— Try it —
Could you give every record again, exactly as it reads?

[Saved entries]
━━━━━━
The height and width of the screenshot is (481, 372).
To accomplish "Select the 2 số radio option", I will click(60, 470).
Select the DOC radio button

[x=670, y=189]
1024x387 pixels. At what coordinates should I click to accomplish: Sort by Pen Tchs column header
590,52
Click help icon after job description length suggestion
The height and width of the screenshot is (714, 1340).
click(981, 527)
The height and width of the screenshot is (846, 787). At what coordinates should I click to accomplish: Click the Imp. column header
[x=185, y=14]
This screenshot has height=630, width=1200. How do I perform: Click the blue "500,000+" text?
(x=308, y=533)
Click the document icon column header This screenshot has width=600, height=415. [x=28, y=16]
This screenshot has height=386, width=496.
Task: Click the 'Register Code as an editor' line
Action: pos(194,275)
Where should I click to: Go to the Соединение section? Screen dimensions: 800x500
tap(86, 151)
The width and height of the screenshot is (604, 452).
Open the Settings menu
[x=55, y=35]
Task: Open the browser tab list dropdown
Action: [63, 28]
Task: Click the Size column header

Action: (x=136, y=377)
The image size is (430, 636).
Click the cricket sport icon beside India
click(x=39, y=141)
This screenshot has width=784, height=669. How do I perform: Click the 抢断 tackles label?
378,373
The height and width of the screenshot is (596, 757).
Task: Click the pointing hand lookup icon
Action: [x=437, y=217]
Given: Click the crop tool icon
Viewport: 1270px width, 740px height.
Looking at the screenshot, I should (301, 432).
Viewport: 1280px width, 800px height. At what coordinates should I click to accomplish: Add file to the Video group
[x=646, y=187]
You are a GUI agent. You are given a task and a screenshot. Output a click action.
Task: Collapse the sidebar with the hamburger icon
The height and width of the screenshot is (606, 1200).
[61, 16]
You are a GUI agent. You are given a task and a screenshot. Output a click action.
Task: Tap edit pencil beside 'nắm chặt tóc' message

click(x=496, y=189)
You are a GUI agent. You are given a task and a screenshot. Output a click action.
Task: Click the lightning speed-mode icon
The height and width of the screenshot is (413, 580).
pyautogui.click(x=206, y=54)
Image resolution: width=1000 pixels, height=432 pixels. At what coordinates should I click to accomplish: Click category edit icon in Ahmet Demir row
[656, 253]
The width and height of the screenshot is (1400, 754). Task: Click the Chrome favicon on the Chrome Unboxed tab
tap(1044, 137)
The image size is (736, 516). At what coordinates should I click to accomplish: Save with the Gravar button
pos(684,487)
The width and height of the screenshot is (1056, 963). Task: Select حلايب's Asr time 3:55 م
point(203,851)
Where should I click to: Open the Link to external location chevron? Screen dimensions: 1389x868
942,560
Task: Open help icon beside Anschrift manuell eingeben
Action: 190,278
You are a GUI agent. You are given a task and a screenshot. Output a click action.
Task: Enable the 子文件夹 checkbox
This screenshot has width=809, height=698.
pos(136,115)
━━━━━━
— Problem solution —
The height and width of the screenshot is (481, 372).
To accomplish "Select the 2 số radio option", I will click(60, 470).
Select the DOC radio button

[x=670, y=189]
1024x387 pixels. At what coordinates should I click to accomplish: Sort by Pen Tchs column header
590,52
Click help icon after job description length suggestion
The height and width of the screenshot is (714, 1340).
click(981, 527)
The height and width of the screenshot is (846, 787). At what coordinates should I click to accomplish: Click the Imp. column header
[x=185, y=14]
This screenshot has height=630, width=1200. How do I perform: Click the blue "500,000+" text?
(x=308, y=533)
Click the document icon column header This screenshot has width=600, height=415. [x=28, y=16]
This screenshot has height=386, width=496.
Task: Click the 'Register Code as an editor' line
Action: pos(194,275)
Where should I click to: Go to the Соединение section? Screen dimensions: 800x500
tap(86, 151)
The width and height of the screenshot is (604, 452).
Open the Settings menu
[x=55, y=35]
Task: Open the browser tab list dropdown
Action: [63, 28]
Task: Click the Size column header

Action: (x=136, y=377)
The image size is (430, 636).
Click the cricket sport icon beside India
click(x=39, y=141)
This screenshot has width=784, height=669. How do I perform: Click the 抢断 tackles label?
378,373
The height and width of the screenshot is (596, 757).
Task: Click the pointing hand lookup icon
Action: [x=437, y=217]
Given: Click the crop tool icon
Viewport: 1270px width, 740px height.
Looking at the screenshot, I should (301, 432).
Viewport: 1280px width, 800px height. At what coordinates should I click to accomplish: Add file to the Video group
[x=646, y=187]
You are a GUI agent. You are given a task and a screenshot. Output a click action.
Task: Collapse the sidebar with the hamburger icon
The height and width of the screenshot is (606, 1200).
[61, 16]
You are a GUI agent. You are given a task and a screenshot. Output a click action.
Task: Tap edit pencil beside 'nắm chặt tóc' message

click(x=496, y=189)
You are a GUI agent. You are given a task and a screenshot. Output a click action.
Task: Click the lightning speed-mode icon
The height and width of the screenshot is (413, 580).
pyautogui.click(x=206, y=54)
Image resolution: width=1000 pixels, height=432 pixels. At what coordinates should I click to accomplish: Click category edit icon in Ahmet Demir row
[656, 253]
The width and height of the screenshot is (1400, 754). Task: Click the Chrome favicon on the Chrome Unboxed tab
tap(1044, 137)
The image size is (736, 516). At what coordinates should I click to accomplish: Save with the Gravar button
pos(684,487)
The width and height of the screenshot is (1056, 963). Task: Select حلايب's Asr time 3:55 م
point(203,851)
Where should I click to: Open the Link to external location chevron? Screen dimensions: 1389x868
942,560
Task: Open help icon beside Anschrift manuell eingeben
Action: 190,278
You are a GUI agent. You are given a task and a screenshot. Output a click action.
Task: Enable the 子文件夹 checkbox
This screenshot has width=809, height=698.
pos(136,115)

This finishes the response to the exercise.